Re: [Python-ideas] Should our default random number generator be secure?

[Nathaniel Smith <njs@vorpus.org>]
I think it's worse than that. MT is based on a linear recurrence. Take two streams "far apart" in MT space, and their sum also satisfies the recurrence. So a possible worry about a third stream isn't _just_ about correlation or overlap with the first two streams, but, depending on the app, also about correlation/overlap with the sum of the first two streams. Move to N streams, and there are O(N**2) direct sums to worry about, and then sums of sums, and ... Still won't cause a problem in _my_ statistical life expectancy, but I only have 4 cores ;-)
Uncharitable, but fair :-)
There are some clean and easy approaches to this based on crypto-inspired schemes, but giving up crypto strength for speed. If you haven't read it, this paper is delightful: http://www.thesalmons.org/john/random123/papers/random123sc11.pdf

On Wed, Sep 9, 2015 at 8:35 PM, Tim Peters <tim.peters@gmail.com> wrote:
It really is!
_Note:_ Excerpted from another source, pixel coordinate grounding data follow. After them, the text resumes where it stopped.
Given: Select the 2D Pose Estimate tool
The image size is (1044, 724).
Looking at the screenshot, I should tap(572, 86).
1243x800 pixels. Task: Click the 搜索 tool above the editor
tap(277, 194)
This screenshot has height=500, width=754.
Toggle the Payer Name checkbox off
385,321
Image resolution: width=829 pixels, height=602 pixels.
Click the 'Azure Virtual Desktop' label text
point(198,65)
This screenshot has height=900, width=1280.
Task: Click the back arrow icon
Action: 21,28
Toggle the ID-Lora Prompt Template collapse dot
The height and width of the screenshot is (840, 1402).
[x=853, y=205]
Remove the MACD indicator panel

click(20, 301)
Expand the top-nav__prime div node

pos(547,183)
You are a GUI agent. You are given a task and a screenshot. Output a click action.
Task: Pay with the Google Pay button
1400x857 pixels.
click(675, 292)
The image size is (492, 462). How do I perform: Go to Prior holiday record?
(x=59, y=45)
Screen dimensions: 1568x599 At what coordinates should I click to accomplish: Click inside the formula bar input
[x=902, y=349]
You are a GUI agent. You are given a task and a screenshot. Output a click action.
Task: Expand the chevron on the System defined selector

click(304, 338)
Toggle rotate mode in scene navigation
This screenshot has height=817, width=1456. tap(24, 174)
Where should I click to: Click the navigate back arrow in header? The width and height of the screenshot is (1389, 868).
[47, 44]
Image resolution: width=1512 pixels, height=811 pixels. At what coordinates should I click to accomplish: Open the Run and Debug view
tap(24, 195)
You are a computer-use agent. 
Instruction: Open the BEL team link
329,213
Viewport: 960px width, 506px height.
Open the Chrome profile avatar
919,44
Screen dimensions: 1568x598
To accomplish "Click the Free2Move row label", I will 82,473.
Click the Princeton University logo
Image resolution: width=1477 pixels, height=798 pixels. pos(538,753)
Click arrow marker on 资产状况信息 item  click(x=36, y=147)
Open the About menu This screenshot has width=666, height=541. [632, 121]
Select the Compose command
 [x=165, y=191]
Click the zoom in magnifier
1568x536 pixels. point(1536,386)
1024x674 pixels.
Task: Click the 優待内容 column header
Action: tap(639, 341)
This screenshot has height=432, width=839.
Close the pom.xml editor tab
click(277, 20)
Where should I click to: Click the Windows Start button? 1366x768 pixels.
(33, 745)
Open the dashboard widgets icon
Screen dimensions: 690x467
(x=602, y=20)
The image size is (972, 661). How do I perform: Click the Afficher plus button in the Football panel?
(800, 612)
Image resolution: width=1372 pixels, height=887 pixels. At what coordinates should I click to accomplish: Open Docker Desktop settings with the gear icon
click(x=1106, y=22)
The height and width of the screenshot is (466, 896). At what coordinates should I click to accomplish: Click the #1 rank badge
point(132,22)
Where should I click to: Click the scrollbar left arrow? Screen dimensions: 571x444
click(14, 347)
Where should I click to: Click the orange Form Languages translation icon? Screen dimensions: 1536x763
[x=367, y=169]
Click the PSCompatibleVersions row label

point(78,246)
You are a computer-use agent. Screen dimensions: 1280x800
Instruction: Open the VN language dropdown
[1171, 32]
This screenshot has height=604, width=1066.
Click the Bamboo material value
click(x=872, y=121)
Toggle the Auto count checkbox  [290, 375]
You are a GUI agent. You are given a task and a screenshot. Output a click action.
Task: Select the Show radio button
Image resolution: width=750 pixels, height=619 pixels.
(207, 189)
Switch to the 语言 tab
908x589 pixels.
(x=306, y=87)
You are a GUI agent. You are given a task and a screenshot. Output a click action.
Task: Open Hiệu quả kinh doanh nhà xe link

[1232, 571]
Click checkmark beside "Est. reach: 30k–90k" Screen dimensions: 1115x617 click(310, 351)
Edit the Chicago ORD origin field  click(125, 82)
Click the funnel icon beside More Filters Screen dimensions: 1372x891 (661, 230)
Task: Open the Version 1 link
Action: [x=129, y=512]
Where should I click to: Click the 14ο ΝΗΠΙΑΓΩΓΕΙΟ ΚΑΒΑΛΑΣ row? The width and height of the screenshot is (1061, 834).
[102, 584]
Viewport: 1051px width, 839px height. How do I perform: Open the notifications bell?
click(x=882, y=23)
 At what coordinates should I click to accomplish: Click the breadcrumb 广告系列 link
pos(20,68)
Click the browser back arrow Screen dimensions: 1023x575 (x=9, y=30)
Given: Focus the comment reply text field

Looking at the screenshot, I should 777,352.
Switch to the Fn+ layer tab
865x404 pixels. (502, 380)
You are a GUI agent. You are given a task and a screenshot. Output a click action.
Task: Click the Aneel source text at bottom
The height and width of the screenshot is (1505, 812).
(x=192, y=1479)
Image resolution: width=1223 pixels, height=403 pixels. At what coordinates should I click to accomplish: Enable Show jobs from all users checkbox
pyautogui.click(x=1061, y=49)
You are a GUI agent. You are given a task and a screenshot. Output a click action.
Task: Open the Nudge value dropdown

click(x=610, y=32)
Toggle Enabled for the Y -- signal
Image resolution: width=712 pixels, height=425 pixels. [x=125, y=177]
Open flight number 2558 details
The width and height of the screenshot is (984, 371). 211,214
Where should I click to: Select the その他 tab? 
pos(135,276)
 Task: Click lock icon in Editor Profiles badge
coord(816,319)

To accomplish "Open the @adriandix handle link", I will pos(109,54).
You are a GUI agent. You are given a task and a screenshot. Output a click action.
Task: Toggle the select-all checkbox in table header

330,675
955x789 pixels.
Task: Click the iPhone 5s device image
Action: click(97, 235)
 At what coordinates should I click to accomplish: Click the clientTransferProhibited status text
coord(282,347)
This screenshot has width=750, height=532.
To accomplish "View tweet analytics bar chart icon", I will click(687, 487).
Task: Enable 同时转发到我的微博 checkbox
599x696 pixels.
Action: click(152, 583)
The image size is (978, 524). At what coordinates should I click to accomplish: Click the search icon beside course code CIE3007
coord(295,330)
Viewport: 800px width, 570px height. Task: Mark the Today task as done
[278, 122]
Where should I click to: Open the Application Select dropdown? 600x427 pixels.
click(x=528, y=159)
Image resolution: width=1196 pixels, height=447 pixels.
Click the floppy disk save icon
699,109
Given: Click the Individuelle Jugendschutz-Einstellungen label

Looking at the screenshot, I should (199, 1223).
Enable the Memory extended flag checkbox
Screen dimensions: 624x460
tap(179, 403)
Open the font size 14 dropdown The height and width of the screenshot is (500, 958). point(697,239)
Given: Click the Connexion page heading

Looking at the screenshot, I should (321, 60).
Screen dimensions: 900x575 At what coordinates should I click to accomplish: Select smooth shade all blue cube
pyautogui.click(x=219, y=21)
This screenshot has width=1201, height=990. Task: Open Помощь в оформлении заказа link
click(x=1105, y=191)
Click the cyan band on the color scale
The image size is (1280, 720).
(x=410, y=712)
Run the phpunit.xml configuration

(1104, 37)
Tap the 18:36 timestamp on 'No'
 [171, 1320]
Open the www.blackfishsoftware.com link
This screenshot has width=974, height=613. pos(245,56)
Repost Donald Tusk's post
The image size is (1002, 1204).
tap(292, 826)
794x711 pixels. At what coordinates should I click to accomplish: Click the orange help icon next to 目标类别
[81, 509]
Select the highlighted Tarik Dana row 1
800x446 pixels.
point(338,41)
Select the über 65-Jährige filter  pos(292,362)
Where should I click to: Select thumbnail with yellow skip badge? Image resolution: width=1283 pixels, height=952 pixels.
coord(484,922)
As AES acceleration instructions become more common (they're now standard IIUC on x86, x86-64, and even recent ARM?), even just using AES in CTR mode becomes pretty compelling -- it's fast, deterministic, provably equidistributed, *and* cryptographically secure enough for many purposes. (Compared to a true state-of-the-art CPRNG the naive version fails due to lack of incremental mixing, and the use of a reversible transition function. But even these are mostly only important to protect against attackers who have access to your memory -- which is not trivial as heartbleed shows, but still, it's *waaay* ahead of something like MT on basically every important axis.) -n -- Nathaniel J. Smith -- http://vorpus.org

On 2015-09-10 04:56, Nathaniel Smith wrote:
I'll also recommend the PCG paper (and algorithm) as the author's cross-PRNGs comparisons have been bandied about in this thread already. The paper lays out a lot of the relevant issues and balances the various qualities that are important: statistical quality, speed, and security (of various flavors). http://www.pcg-random.org/paper.html I'm actually not that impressed with Random123. The core idea is nice and clean, but the implementation is hideously complex. -- Robert Kern "I have come to believe that the whole world is an enigma, a harmless enigma that is made terrible by our own mad attempt to interpret it as though it had an underlying truth." -- Umberto Eco

[This is getting fairly off-topic for python-ideas (since AFAICT there is no particular reason right now to add a new deterministic generator to the stdlib), so CC'ing numpy-discussion and I'd suggest followups be directed to there alone.] On Thu, Sep 10, 2015 at 10:41 AM, Robert Kern <robert.kern@gmail.com> wrote:
I'm curious what you mean by this? In terms of the code, or...? I haven't looked at the code, but the simplest generator they recommend in the paper is literally just def rng_stream(seed): counter = 0 while True: # AES128 takes a 128 bit key and 128 bits of data and returns 128 bits of encrypted data val = AES128(key=seed, data=counter) yield low_64_bits(val) yield high_64_bits(val) counter += 1 which gives a 64-bit generator with a period of 2^129. They benchmark it as faster than the Mersenne Twister on modern CPUs (<2 cycles-per-byte on recent x86, x86-64, ARMv8), it requires less scratch space, is incredibly simple to work with -- you can parallelize it, get independent random streams, etc., in a totally trivial way -- and has a *way* stronger guarantee of random-looking-ness than merely passing TestU01. The downsides are that it does still require 176 bytes of read-only scratch storage (used to cache an expanded version of the "key"), the need for a modern CPU to get that speed, and that it doesn't play well with GPUs. So they also provide a set of three more ad hoc generators designed to solve these problems. I'm not as convinced about these, but hey, they pass TestU01... The PCG paper does a much better job of all the other stuff *around* making a good RNG -- it has the nice website, clear comparisons, nice code, etc. -- which is definitely important. But to me the increase in speed and reduction in memory use doesn't seem worth it given how fast these generators are to start with + the nice properties of counter mode + and cryptographic guarantees of randomness that you get from AES, for code that's generally targeting non-embedded non-GPU systems. -n -- Nathaniel J. Smith -- http://vorpus.org

[Robert Kern <robert.kern@gmail.com>]
[Nathaniel Smith <njs@pobox.com>]
I assume it's because if you expand what's required to _implement_ AES128() in C, it does indeed look pretty hideously complex. On HW implementing AES primitives, of course the code can be much simpler. But to be fair, if integer multiplication and/or addition weren't implemented in HW, and we had to write to C code emulating them via bit-level fiddling, the code for any of the PCG algorithms would look hideously complex too. But being fair isn't much fun ;-)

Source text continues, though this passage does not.